Nella festa di San Giuseppe lavoratore, la Chiesa affida sempre alla sua intercessione l’intero mondo del lavoro. In questo 1 maggio 2021 la preghiera si fa più intensa, perché siamo nell’anno che papa Francesco ha dedicato a San Giuseppe, a 150 anni della sua proclamazione a patrono della Chiesa, e perché abbiamo bisogno di essere custoditi e illuminati per riordinare le priorità che debbono ispirarci nell’affrontare le sfide poste dall’attuale momento storico, caratterizzato dalla pandemia e dalle sue pesanti conseguenze, anche mortali, su persone, famiglie, imprese e sull’intero corpo sociale.

La pandemia ha messo a nudo i limiti presenti nel nostro sistema sanitario, economico e sociale, ha contribuito ad aggravare le diseguaglianze esistenti e ha creato ulteriore disoccupazione e nuove povertà. E ha pure influito pesantemente sul piano culturale, psicologico e spirituale.
Per contrastare gli effetti negativi della pandemia e fare scelte che incidano anche nel lungo periodo, è indispensabile risvegliare le coscienze, cambiare paradigmi, operare un cambiamento di mentalità e di rotta, rivedere profondamente il modello di sviluppo e ridefinire il progresso, far crescere il senso di fiducia e di legalità e procedere ad un’effettiva semplificazione burocratica, capace di portare nell’alveo della legalità quei lavori e quelle attività che, anche a livello locale, oggi non lo sono.

Occorre valorizzare le comunità e le potenzialità del territorio, puntando sulla rigenerazione urbana, la green economy e l’economia circolare e assumendo l’interazione come orientamento e come modalità operativa, anche per ripensare in modo sinergico le relazioni fra amministrazioni locali, i rapporti fra i vari soggetti e il ruolo di alcuni settori e comparti.
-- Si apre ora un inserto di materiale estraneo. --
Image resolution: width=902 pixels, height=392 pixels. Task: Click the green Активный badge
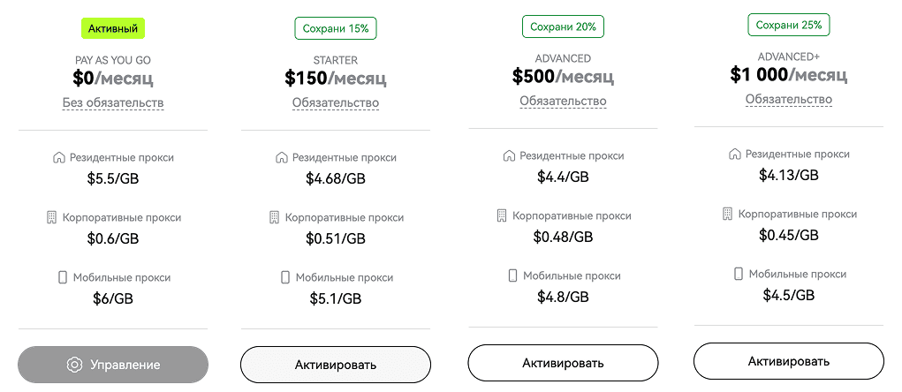(113, 29)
È necessario assumere una visione condivisa per attrezzarsi a sostenere una ripresa che difficilmente potrà essere uniforme e che necessita di grandi capacità personali e strutturali di adattamento e di un investimento forte in formazione e innovazione. Come è necessario attrezzarsi per sostenere quelle realtà che con maggiore difficoltà sono in grado di affrontare le nuove sfide e recuperare lo spazio e il ruolo che avevano prima del Covid.
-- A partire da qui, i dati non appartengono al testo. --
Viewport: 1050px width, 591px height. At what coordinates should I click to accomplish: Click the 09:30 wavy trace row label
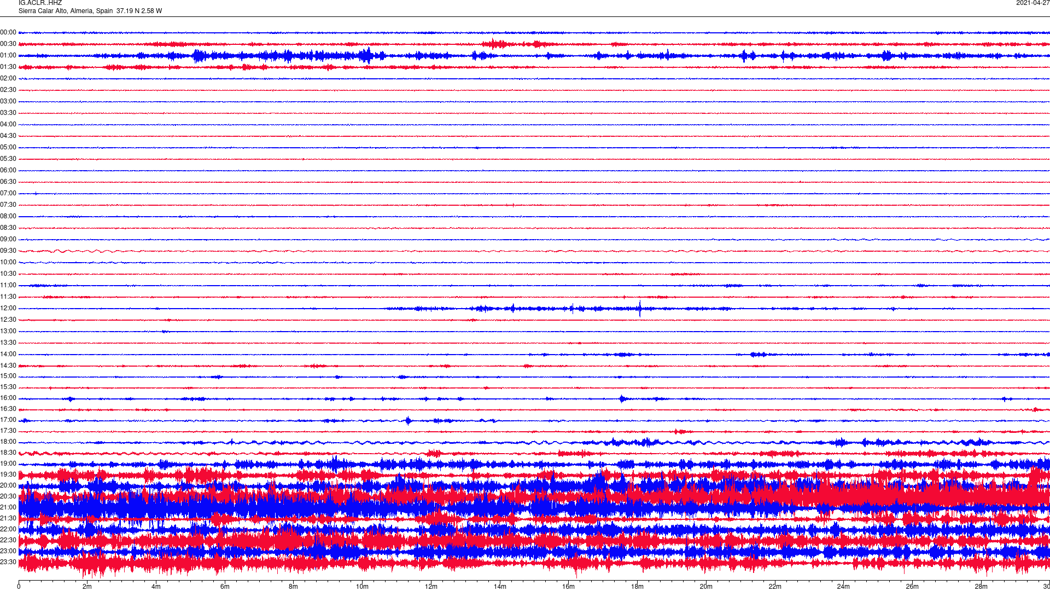point(8,251)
Tutti siamo chiamati a metterci in gioco, per essere protagonisti del proprio futuro e di quello collettivo. Sono le differenze a fare la differenza, anche per arrivare a una visione condivisa e concorrere allo sviluppo dell’intero territorio e, dato che tutto è connesso, poter pure influire sul tipo di sviluppo sociale ed economico internazionale.

La via maestra è quella di fare sintesi rimettendo al centro la persona, con le sue esigenze relazionali e creative, e di ridare centralità al lavoro, rompendo con le dinamiche legate alla rendita, che impoveriscono economicamente e umanamente. Come Pastorale sociale e del lavoro della Diocesi di Firenze sosteniamo il dialogo e la creazione di un nuovo patto di collaborazione fra i vari soggetti in campo, la valorizzazione di tutte le potenzialità del territorio e l’attivazione delle risorse umane, civili, morali, spirituali, intellettuali ed economiche necessarie per costruire insieme lavoro dignitoso, sviluppo, valore sociale, prossimità, solidarietà.